Last edited by missy8632; 04-07-2011 at 08:47 PM.
Reason: remove siggy
First all, I want to say that I am using my thread as a journal through my feelings.
Why do some people feel the need to "one-up" your pain. I know that I am not the only woman to have a baby die. I know other woman have been farther along then I was. This was my baby and I am in pain. I am in no way trying to take away from other's pain so why do they try to do that to me?

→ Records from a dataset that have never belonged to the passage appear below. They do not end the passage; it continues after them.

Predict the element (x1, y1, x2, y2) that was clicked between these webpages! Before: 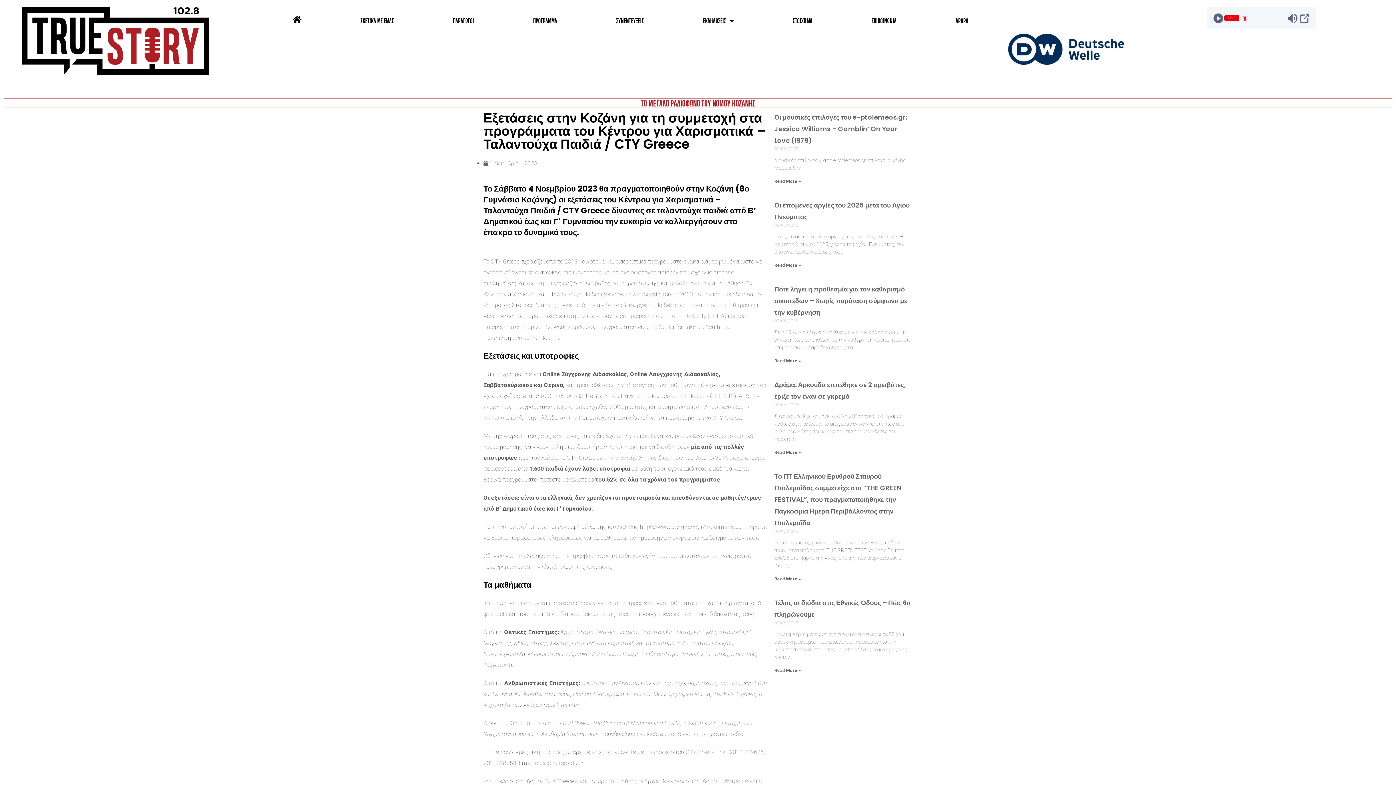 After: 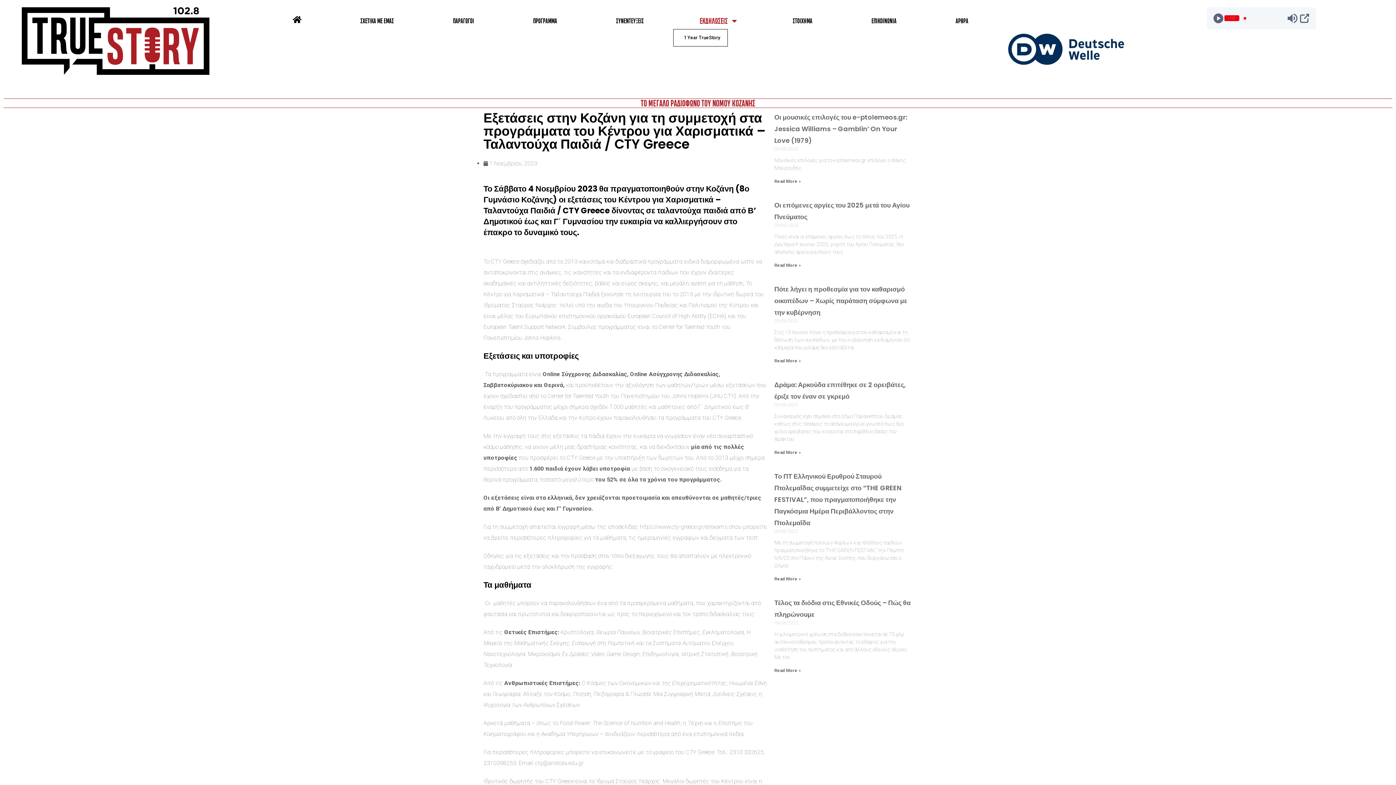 Action: bbox: (673, 12, 763, 29) label: ΕΚΔΗΛΩΣΕΙΣ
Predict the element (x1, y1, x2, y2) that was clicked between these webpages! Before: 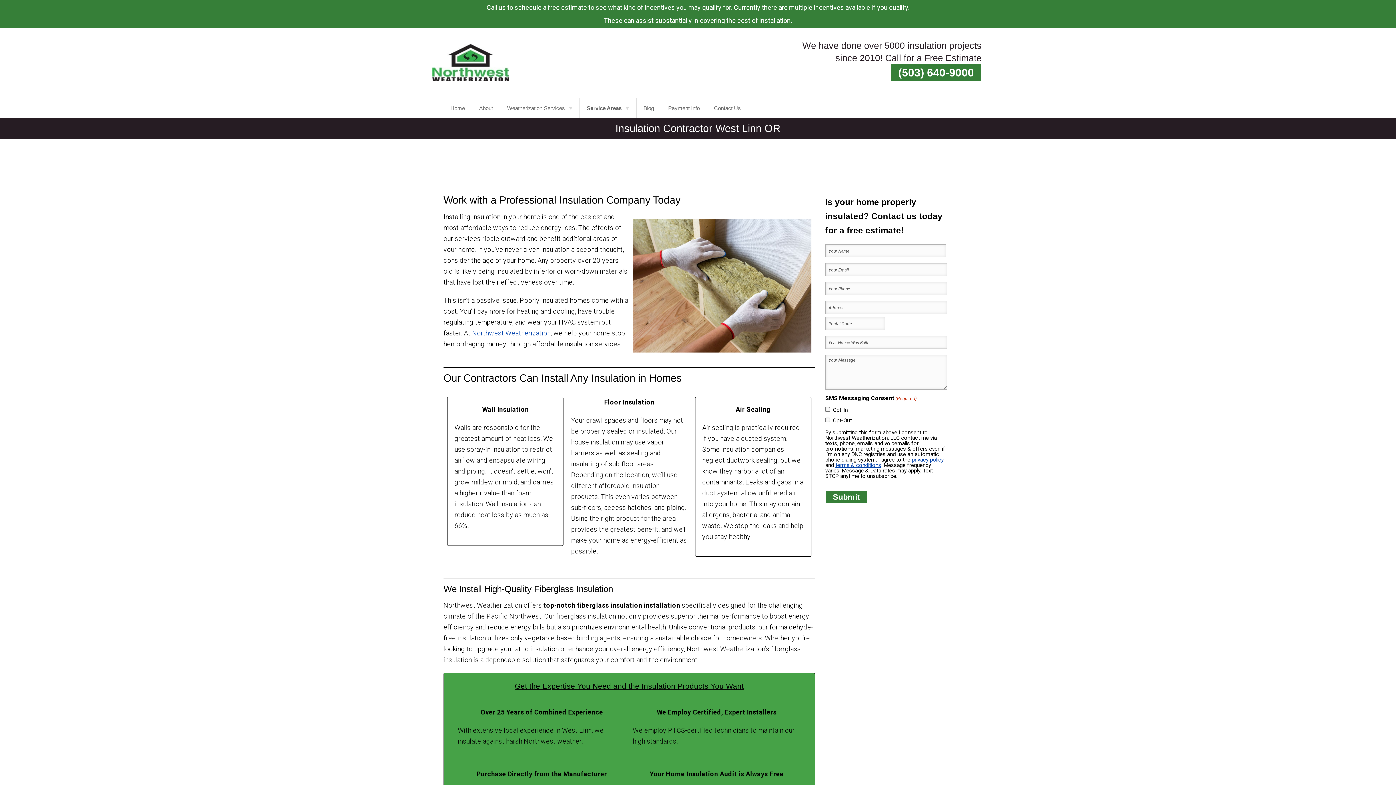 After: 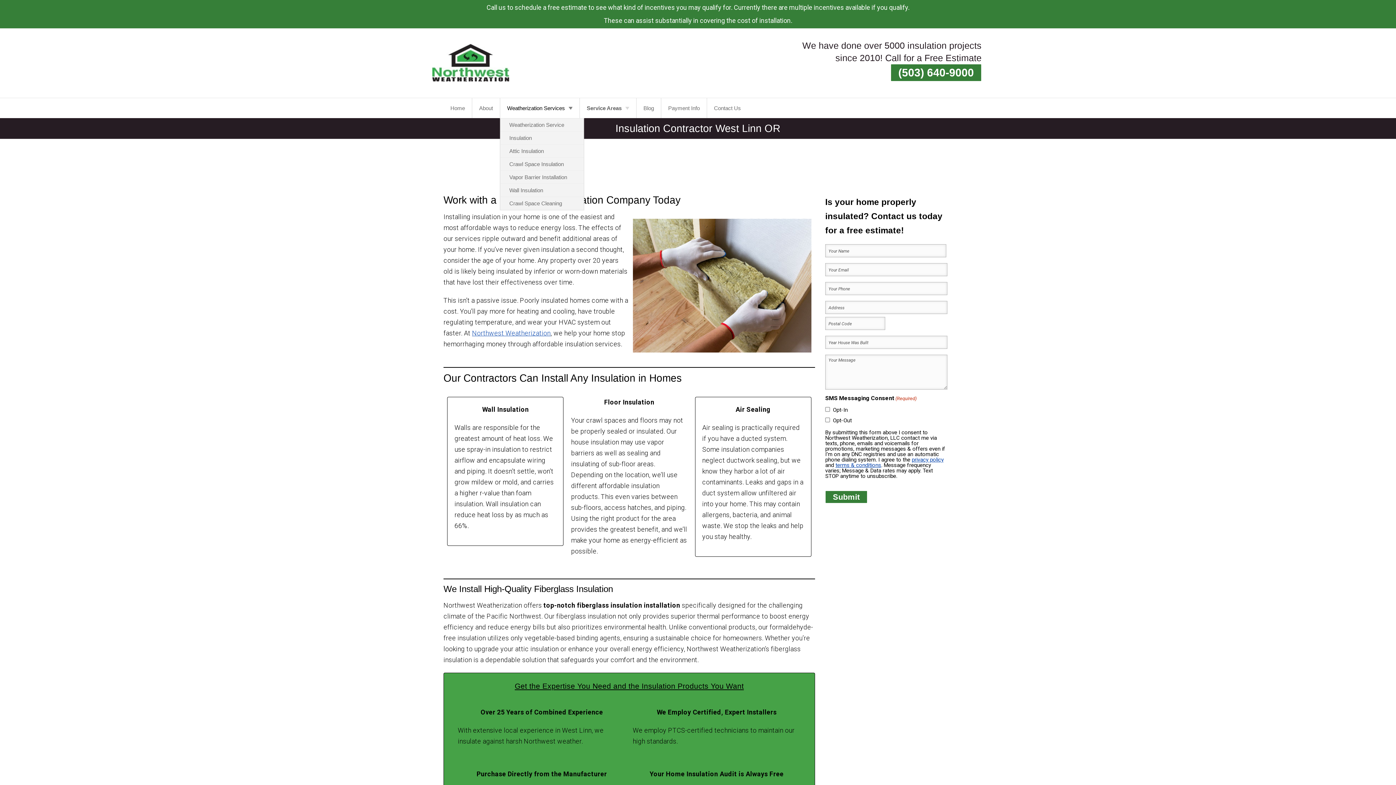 Action: label: Weatherization Services bbox: (500, 98, 579, 118)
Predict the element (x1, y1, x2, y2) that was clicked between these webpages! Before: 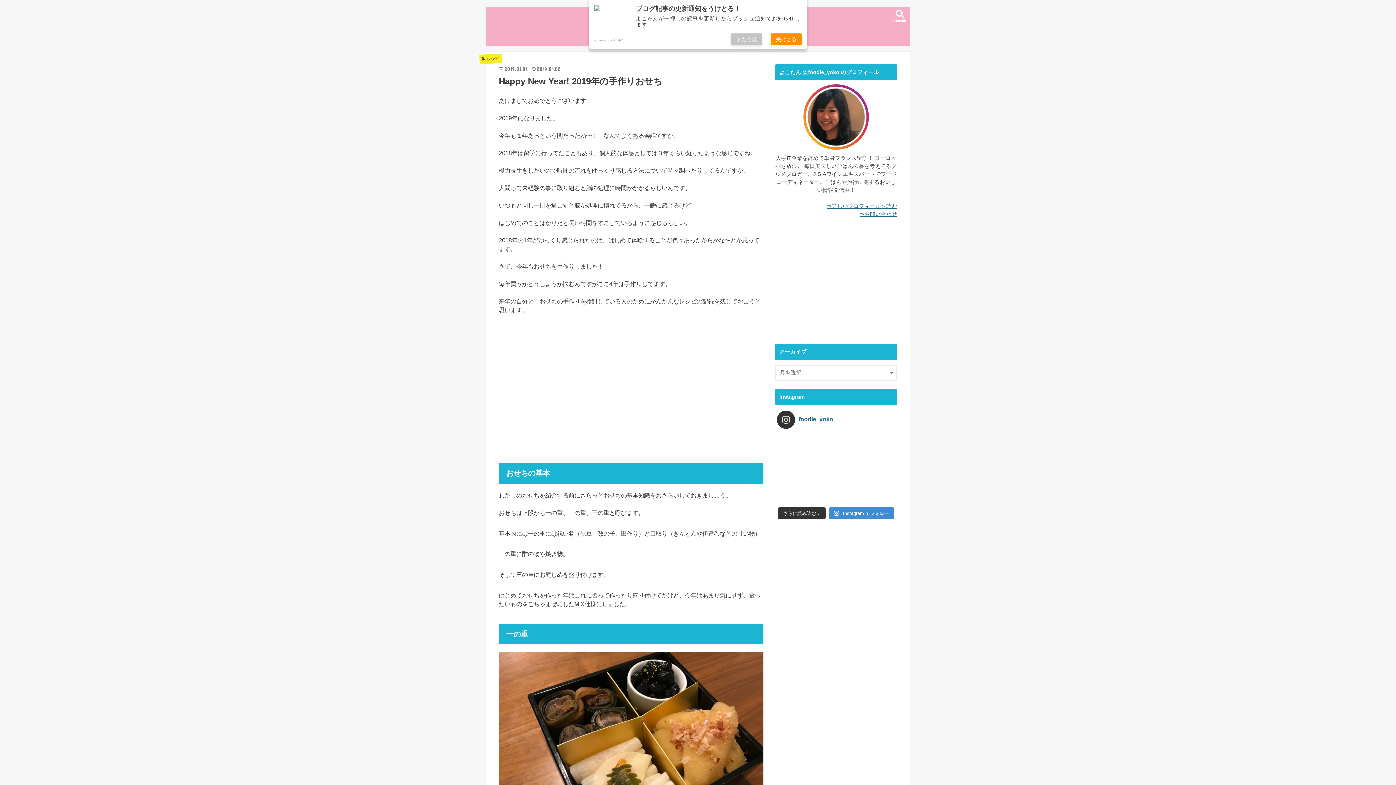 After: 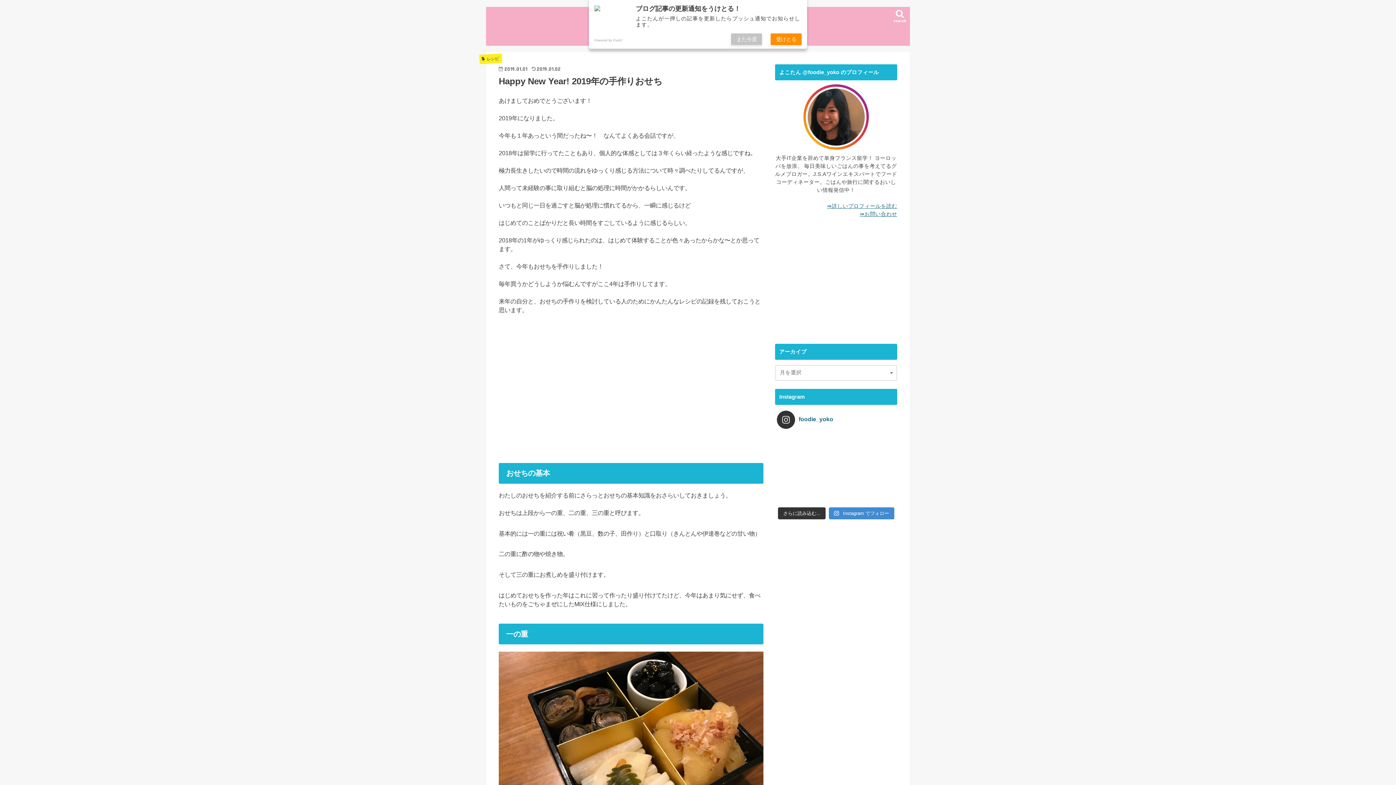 Action: label: @foodie_yoko Save this post for your next journey! bbox: (778, 471, 834, 502)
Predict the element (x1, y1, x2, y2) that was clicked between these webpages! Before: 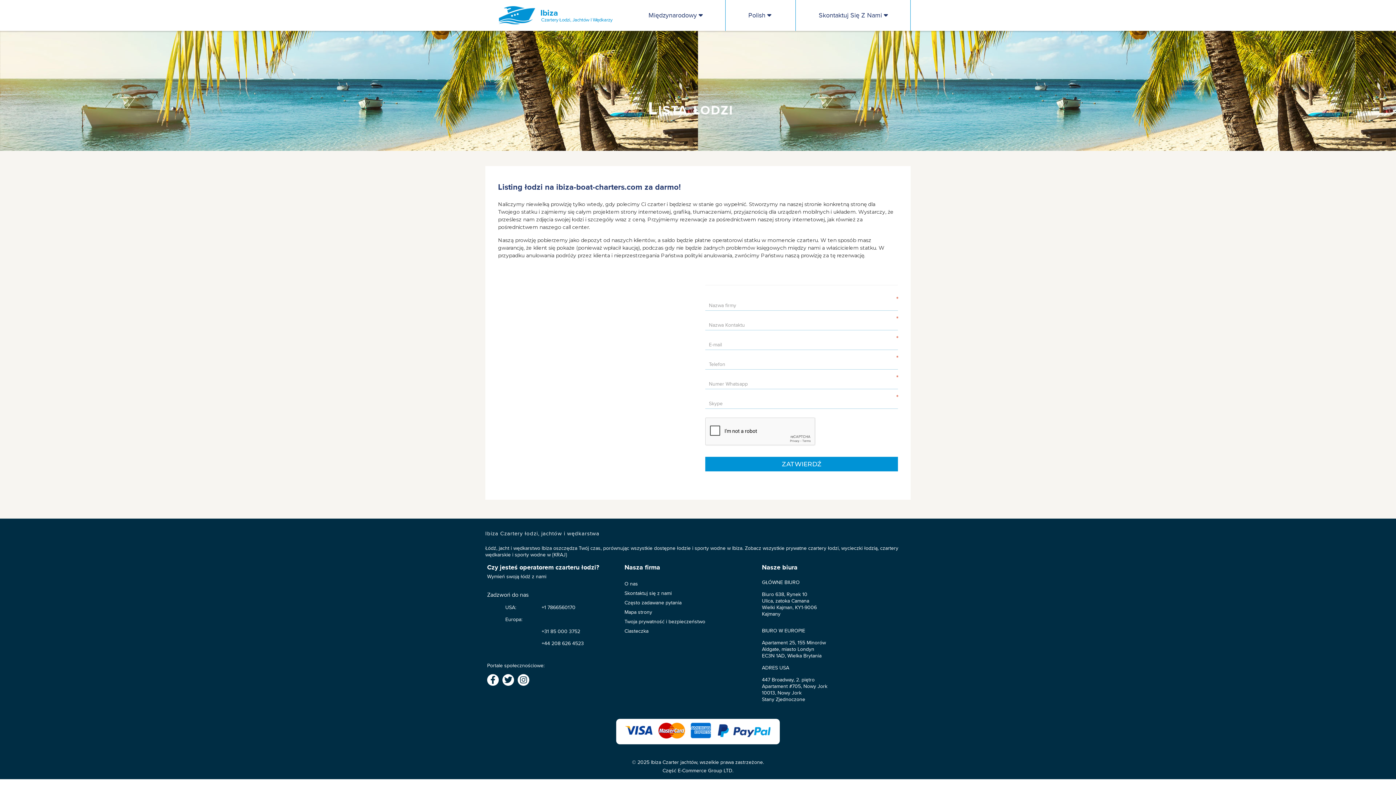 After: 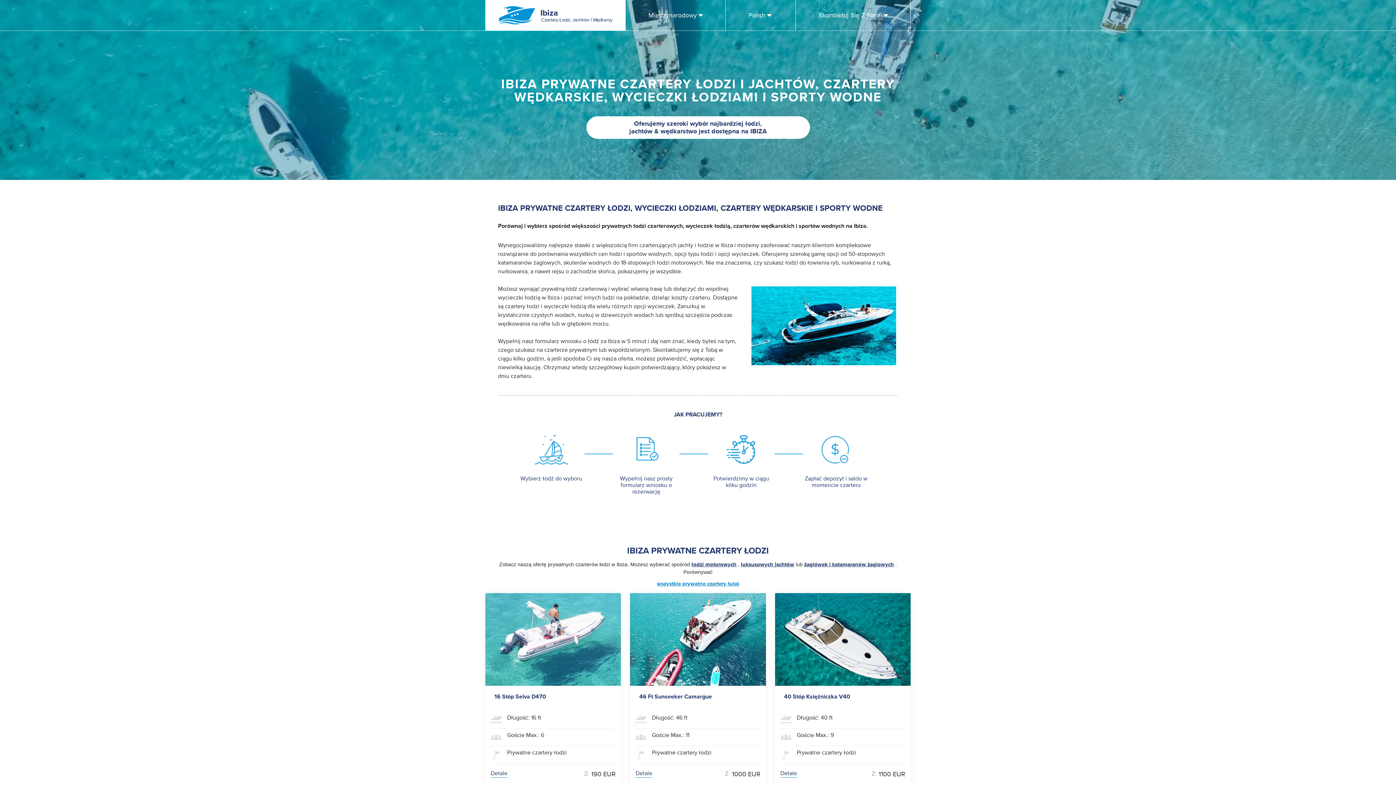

Today my daycare lady went on about the baby she lost at 5 months, reminding me that I was only 3 months. Yes, it must hurt terribly to have a baby die when you have felt it kicking but just because I did not feel the baby does not mean my pain is any less.
I talked to a lady from church yesterday. When I said that it was still early when the baby died she told me that it did not matter how early the pregnancy was. It was still my baby, I still had hopes and dreams for the baby and was entitled to feeling pain. I felt a little hope after talking with her. She talked about losing a baby at 17 weeks and how today (30 years later) she still thinks of that little one.
Tonight I needed Sean to hold me for a while. We talked about how much we loved one another and I cried. I apologized for crying and Sean asked why I would apologize when I needed to cry. He is such a sweet husband. Today he returned to school and had to tell fellow students why he had been off/how he was feeling. One of the guys came up to him several hours later saying "OMG, I just found out what a miscarriage is." Poor guy.
Sean heard from one of his instructors that the company he interviewed for yesterday called about references! Even though the job is on the far west side of the city (we live south-east), it would be an awesome job! We are hopeful that he is offered the position. Working one-on-one with an engineer who wants to teach "all that he knows", plus they want to send Sean to a bunch of courses.
Today it has been one week since we found out that the baby died. What a week! I never want to go through this again.
Today is my niece, Matty's birthday, and she got to be an auntie again today. Lili Johanna was born today. In some ways I am sad as I wont be having a baby in 6 months but I am excited for my niece and her husband as well. Such conflicting thoughts.